You’ll also feel compelled to stick around in the hub worlds just to avoid incurring any of the game’s frequent and lengthy load times. A simple act like transitioning from hideout to hub world often takes 45 or so seconds, and rushing to your mission entry point (which may only take ten seconds) may prompt another load of nearly a minute. This is a tough blow to gamers who are looking to enjoy Thieves on the go (that is the point of owning a portable game system, isn’t it?) and there’s no install option to alleviate the problem.
Once the game does transition from hub section to mission area, you’ll generally find yourself on a linear track with the path to the level’s objectives spelled out beforehand (usually by Sly’s high tech turtle buddy, Bentley). This makes for fairly stress-free mission segments, but the lack of challenge or potential for those “aha!” moments does sap some of the fun from the experience. Various mini games are judiciously sprinkled throughout, but they are hit (Bentley’s twin stick shmup hacking segments) and miss (any that use the Vita’s tilt functionality) and, again, none are particularly challenging.
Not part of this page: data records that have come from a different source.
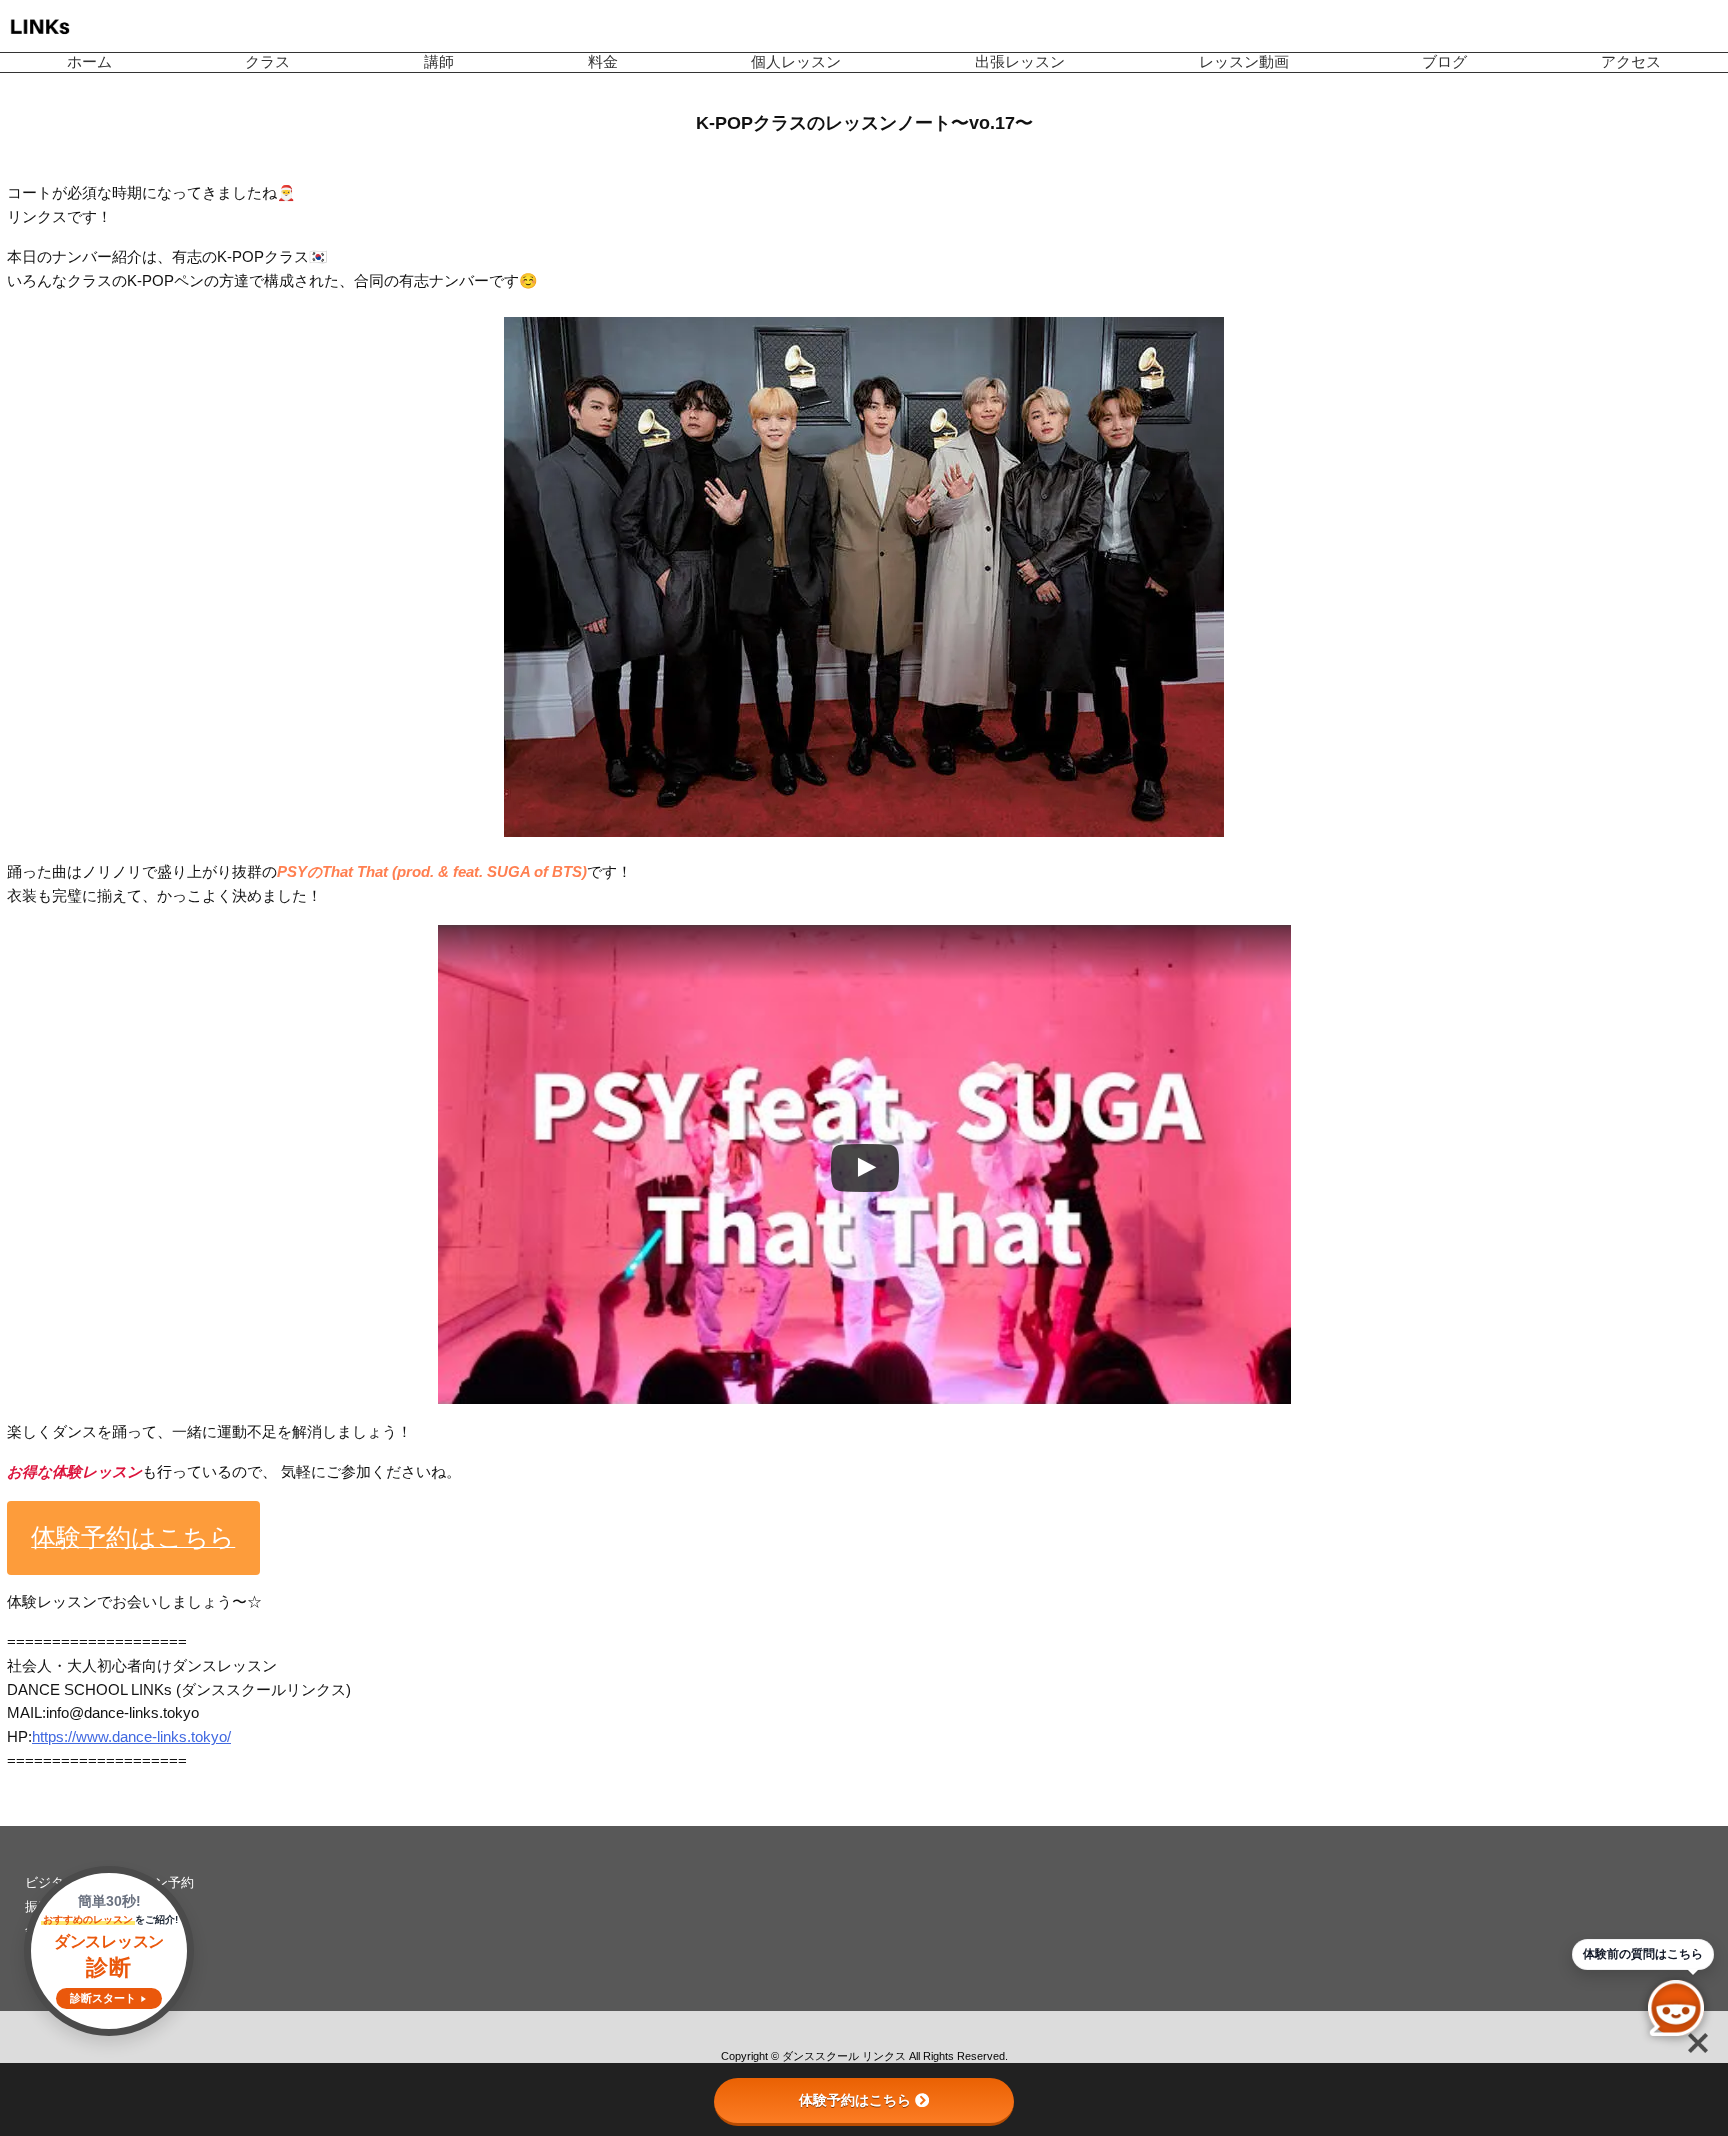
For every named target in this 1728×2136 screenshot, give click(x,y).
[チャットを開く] (1676, 2008)
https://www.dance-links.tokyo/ (131, 1737)
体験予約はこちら (855, 2100)
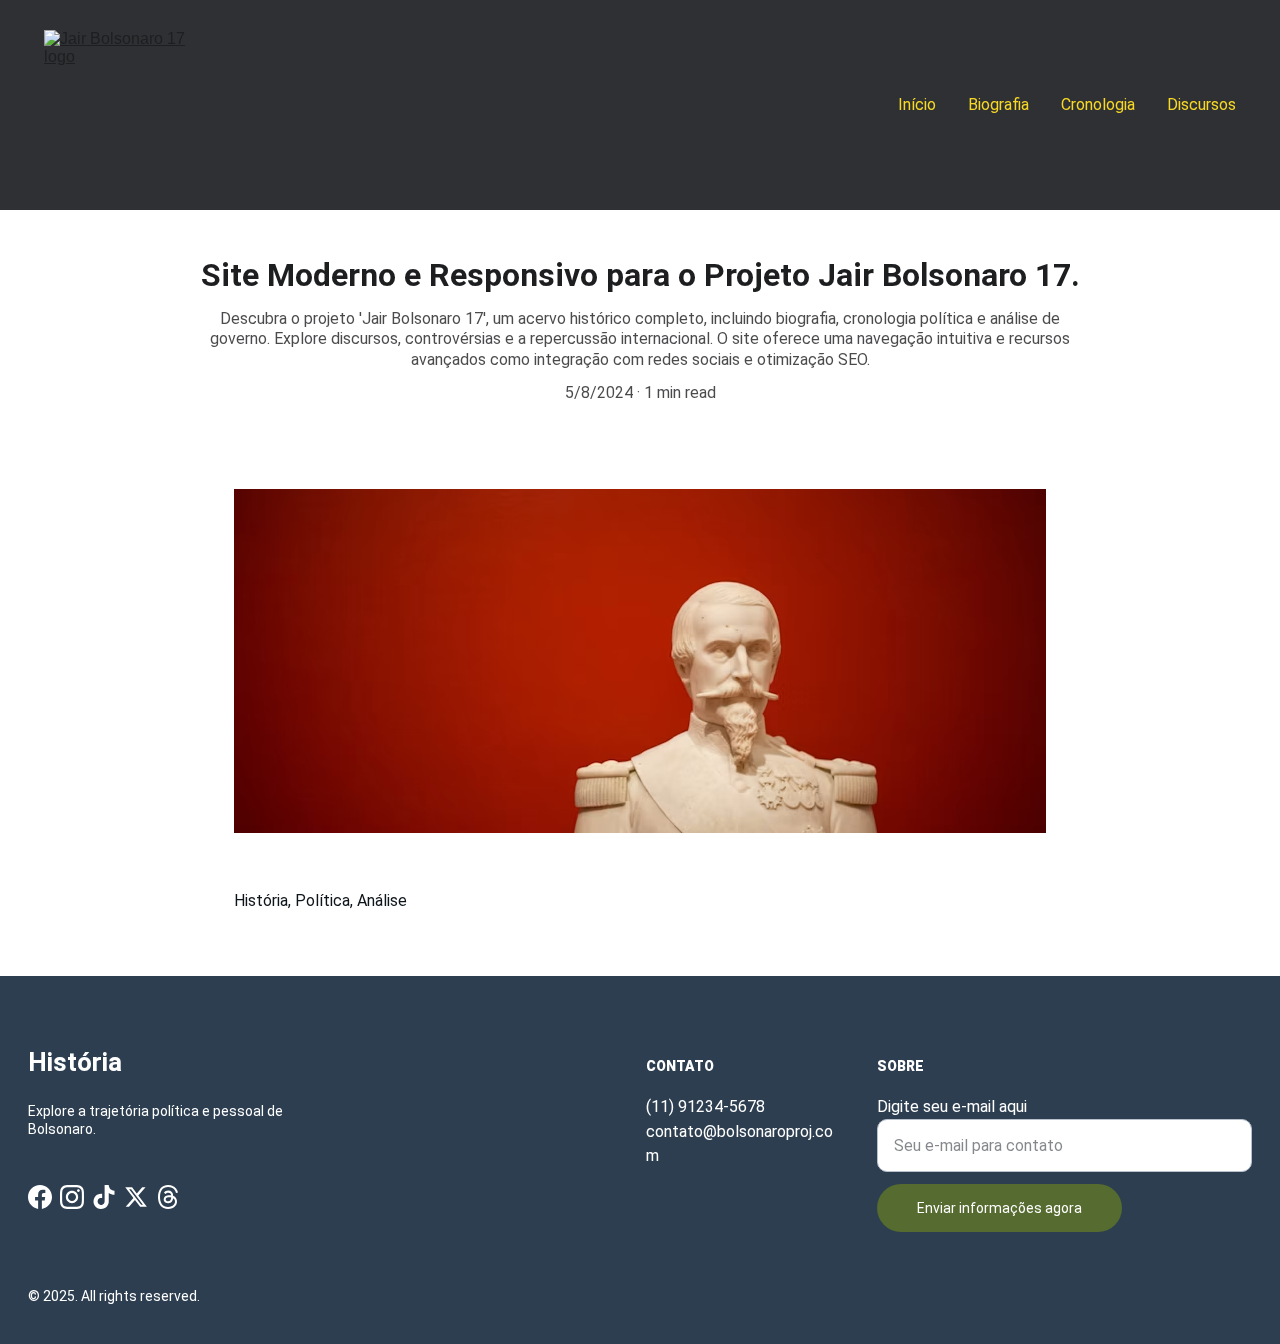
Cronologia (1098, 104)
Thankfully, the game’s cast of characters pull off that Saturday morning cartoon charm and are quite quirky and likeable. Murray’s super excited animation when you move the cursor over him, Sly’s confident staff twirl, Bentley’s wobbling wheelchair – the combination of all of these subtle details, solid writing and great voice acting gives Thieves a lot of heart. One gets the feeling that if Sony opted to expand the Sly property outside of games, there just might be a market for it, if only due to the appeal of the game’s art style, theme and characters.
In terms of visual presentation, the game looks good on the PS Vita, but a large concession was made regarding the series’ trademark cel shading style – it has been completely removed. Gone are the bold black lines and large cartoon-style swaths of color, replaced by a traditional look that lacks the unique charm of previous series entries (and the PS3 version of this entry). Clearly the concession was made due to hardware limitations inherent to the Vita, but it’s still disappointing that such a big part of the series’ visual appeal was axed completely. That’s not to say the game looks bad; Thieves runs at a consistently smooth framerate (some Vita games suffer in this area) and both environments and characters still look suitably sharp and colorful.
Sly Cooper: Thieves in Time for the PS Vita is a strange beast. On one hand, it’s a fun, colorful, hearty little game that employs throwback platforming and collect-a-thon elements to good effect. On the other hand, it features a jarring mishmash of gameplay styles, lacks challenge and suffers from enthusiasm-sapping load times. In the end, if you enjoyed Sly’s escapades on PS2, you’ll likely feel comfortable with what Sanzaru has done with the series, just don’t expect it to be Sly’s best outing or you’ll likely be disappointed.